University of Denver astronomers have revealed new insights into how carbon-rich dust—which is crucial for planet formation—forms and expands in space.
Led by doctoral student Emma Lieb, the research team used NASA’s James Webb Space Telescope to study WR140 using a time-lapse of images taken in July 2022 and September 2023.
This two-star system, which is seen as a meaningful contributor to the “dust budget” of our galaxy, includes two stars which orbit around each other once every eight years and, as the two massive stars move past each other, their stellar winds collide and create dust. The dust then expands outward and forms a pattern of regularly spaced shells surrounding the stars.
The dust budget, as Lieb describes it, is the number one factor to consider when determining how many planets are formed in a galaxy. Doing this type of work helps researchers better determine how much carbon-rich material there is in the galaxy and, therefore, where and when can planets be formed from that material, she says.
Lieb says the three major takeaways from the research are:
1. The dust shells are moving away from the stars incredibly quickly— at more than 1,600 miles per second or almost 1% the speed of light.
2. The dust shells are not perfectly uniform and are instead clumpy or bumpy.
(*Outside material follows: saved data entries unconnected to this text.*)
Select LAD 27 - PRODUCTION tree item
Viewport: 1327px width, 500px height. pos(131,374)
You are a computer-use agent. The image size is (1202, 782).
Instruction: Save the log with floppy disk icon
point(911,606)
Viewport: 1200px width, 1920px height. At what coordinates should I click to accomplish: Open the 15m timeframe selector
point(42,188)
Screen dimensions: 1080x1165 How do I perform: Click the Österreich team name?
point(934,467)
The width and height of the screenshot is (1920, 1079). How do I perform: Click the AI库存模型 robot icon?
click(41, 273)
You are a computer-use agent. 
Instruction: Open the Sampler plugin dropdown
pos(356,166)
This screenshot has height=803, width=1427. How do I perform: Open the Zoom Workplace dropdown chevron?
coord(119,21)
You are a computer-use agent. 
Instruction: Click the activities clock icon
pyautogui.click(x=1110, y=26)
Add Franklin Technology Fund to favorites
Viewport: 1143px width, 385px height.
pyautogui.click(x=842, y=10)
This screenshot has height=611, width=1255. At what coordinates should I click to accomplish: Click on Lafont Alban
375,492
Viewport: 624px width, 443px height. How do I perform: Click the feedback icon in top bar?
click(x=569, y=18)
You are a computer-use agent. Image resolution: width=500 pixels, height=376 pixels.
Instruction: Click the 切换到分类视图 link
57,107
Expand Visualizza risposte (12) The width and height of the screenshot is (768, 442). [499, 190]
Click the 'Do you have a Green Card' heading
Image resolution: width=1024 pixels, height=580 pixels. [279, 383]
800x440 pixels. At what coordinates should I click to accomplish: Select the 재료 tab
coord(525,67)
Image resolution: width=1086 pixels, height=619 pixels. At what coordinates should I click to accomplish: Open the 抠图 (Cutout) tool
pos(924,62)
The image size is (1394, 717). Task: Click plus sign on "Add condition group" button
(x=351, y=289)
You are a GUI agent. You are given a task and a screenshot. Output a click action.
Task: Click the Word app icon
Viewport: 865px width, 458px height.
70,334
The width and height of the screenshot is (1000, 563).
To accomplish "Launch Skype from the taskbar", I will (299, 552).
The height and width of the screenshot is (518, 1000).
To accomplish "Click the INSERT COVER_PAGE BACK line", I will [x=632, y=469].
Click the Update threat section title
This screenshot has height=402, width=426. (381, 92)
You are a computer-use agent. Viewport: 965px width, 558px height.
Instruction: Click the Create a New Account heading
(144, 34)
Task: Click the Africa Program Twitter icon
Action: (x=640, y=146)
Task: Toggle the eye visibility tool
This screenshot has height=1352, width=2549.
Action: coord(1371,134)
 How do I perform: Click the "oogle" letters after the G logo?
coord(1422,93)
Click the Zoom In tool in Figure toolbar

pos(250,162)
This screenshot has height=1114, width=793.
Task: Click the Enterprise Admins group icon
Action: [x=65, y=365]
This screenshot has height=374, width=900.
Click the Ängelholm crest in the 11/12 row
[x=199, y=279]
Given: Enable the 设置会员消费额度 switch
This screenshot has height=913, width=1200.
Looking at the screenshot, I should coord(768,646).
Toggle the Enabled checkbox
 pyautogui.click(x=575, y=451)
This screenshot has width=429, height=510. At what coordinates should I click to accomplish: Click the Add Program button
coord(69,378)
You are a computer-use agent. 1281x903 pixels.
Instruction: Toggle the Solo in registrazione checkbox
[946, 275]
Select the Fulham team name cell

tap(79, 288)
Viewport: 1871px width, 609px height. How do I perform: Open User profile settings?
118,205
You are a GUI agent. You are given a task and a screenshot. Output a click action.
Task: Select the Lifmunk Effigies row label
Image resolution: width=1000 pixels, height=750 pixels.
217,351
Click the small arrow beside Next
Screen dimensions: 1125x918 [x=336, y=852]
These larger instabilities provide a “fingerprint” that tells researchers like Lieb something about the physical mechanism for the dust’s creation.
3. This star system will enrich the interstellar material with its carbon-rich dust at some point, and this tells us that massive binary stars like WR140 might be an important and underappreciated source of dust in the Milky Way.
The results were published in The Astrophysical Journal Letters on Jan. 13 and were presented this week at the 245th meeting of the American Astronomical Society in National Harbor, Maryland.
Several researchers were involved in this work, including DU professor and astronomer Jennifer Hoffman—who also serves as Lieb’s doctoral advisor.
Researchers are now able to study the fine details of this dust formation on short timescales, thanks to the telescope’s unprecedented capabilities.
“We're starting to have the capability to measure these very short time scales of what's going on around us in our neighborhood of the universe,” Hoffman says. “It makes it feel like we’re in a much more dynamic cosmic neighborhood than we have appreciated in the past.”
The dust creation is not only happening on a very relatable, human timescale, its expansion can also be seen over only the course of a year.
“It’s not this abstract idea of where is this dust, when is this dust being formed, when is the next shell being formed? It’s being formed right now and in several more years, we’ll be able to take another picture (and see more growth),” Lieb says.
The telescope’s mid-infrared images show that dust formation has occurred for at least 130 years, and researchers believe the process will continue––generating tens of thousands of dust shells over hundreds of thousands of years.
“(The James Webb Telescope) has completely changed not just our ability to look further and further into space, but at a higher resolution than we’ve ever seen before and also at a somewhat new wavelength,” Lieb says. “We’ve had infrared telescopes in the past … (but with JWST) we’re able to look further and further into the galaxy and into our universe.”